- Born: 1964 Hozat, Turkey
- Died: 2 June 2021 (aged 56–57) Bodrum, Turkey
- Genres: Turkish folk, Kurdish folk, Ottoman classical
- Occupation: Record producer
- Years active: 1991–2021
- Label: Kalan Müzik
- Website: Kalan.com (English)

= Hasan Saltık =

Turkish record producer (1964–2021)

Hasan Saltık (/tr/; 1964 – 2 June 2021) was a Turkish record producer. He was the 1991 founder of Kalan Müzik, a Turkish independent record label company based in Istanbul specialized in releasing Saltık's recordings of traditional ethnic and folk music from Turkey and vicinity, sometimes against governmental opposition.

In 2003, Saltık's work through Kalan made him a laureate of the international Prince Claus Awards on the theme "The survival and innovation of Crafts" for having "played a central role in the rescue, rediscovery and documentation of the cultural diversity of Turkish music". In 2004, he was called "The Anthropologist of Folk Music" by Time magazine.

==Biography==
===Life===
In 1964, Hasan Saltık was born in Hozat, Tunceli, a small town in eastern Turkey to a Turkmen father and a Kurdish-Zaza mother. At age 11, he moved with his family to Istanbul. He went to music school but had to drop out in order to take jobs, and at age 19, he went to sea. At age 24, he came back to Istanbul and worked in his uncle's music shop. In 1991 (aged 27), he founded Kalan Müzik, and has operated it since.

===Works===

In 1991 (aged 27), he became a record producer and founded the independent record label Kalan Müzik, named after his natal town's pre-1936 name. Since then, he has been scouring Turkey and neighbouring regions to record traditional ethnic and folk music and release it on his label, along with reissues of classic 78 rpm records of Turkish and Ottoman music. He also published modern acts, such as the controversial Grup Yorum, or the popular Yansımalar.

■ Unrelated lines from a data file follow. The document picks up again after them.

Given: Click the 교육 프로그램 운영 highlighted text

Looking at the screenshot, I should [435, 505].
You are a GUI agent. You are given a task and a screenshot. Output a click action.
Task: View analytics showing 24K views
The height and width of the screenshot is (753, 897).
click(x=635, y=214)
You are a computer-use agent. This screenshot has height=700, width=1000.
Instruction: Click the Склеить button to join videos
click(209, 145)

In 2003 (aged 39), Saltık's work through Kalan made him a laureate of Netherlands's international Prince Claus Awards on the theme "The survival and innovation of Crafts" for having "played a central role in the rescue, rediscovery and documentation of the cultural diversity of Turkish music". The jury concluded, "Saltik founded a small company to produce recordings of the highest quality which have been the catalyst for the revival of musical traditions and led to their dissemination worldwide. He has conserved and promoted the musical heritage of the area th[r]ough establishing a label which produces unparalleled recordings."

Saltık was also a member of the board of the MESAM (Türkiye Musiki Eseri Sahipleri Meslek Birliği, the Musical Work Owners' Society of Turkey).
In September 2004, Time magazine made a feature article about Saltık, "a rebel at heart", and his career, calling him "The Anthropologist of Folk Music".

===Activism===
Because laws passed after the 1980 Turkish coup d'état banned songs in minority languages, especially in Kurdish (deeming them separatist), Saltık's work has been political as well as musical. He has been an activist for the right to disseminate minority musical genres, explaining, "Minorities are our biggest cultural asset; we should be protecting them and promoting them. […] I see it as my duty."

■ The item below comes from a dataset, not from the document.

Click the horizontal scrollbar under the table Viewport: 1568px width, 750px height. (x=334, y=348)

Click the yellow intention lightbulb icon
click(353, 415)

- In 1992, a release of Kurdish music sent Saltık to court, facing a three-year jail term; he escaped sentencing only because the prosecutor was a follower of his work.
- In 1999, he was sentenced to one year of prison for "making propaganda for an illegal organization", but the sentence was later overturned by the Court of Cassation.
- In 2001, the Turkish Ministry for Industry and Trade tried to close his record company for distributing products as protests against the F-type prisons.
- In 2002, his music-publishing license was confiscated by the courts after he issued an old folk song that featured the word "Kurdistan", which is taboo in Turkey. The sentence was reversed following an outcry. "It was ironic", says Saltık. "French, German or English songs were O.K., but music in our languages was banned."

As of 2004, the governmental change after the 2002 elections and the evolution of Turkey towards being a part of the European Union had led to a normalization of relations between Saltık and officials, such as the Turkish Culture Ministry handing out Kalan CDs to visiting dignitaries. This didn't entirely stop some indirect prosecutions:

- In February 2005, a court ordered the confiscation of the Kurdish album Keçe Kurdan by Aynur Dogan, produced by Kalan; the confiscation was eventually lifted in November 2005.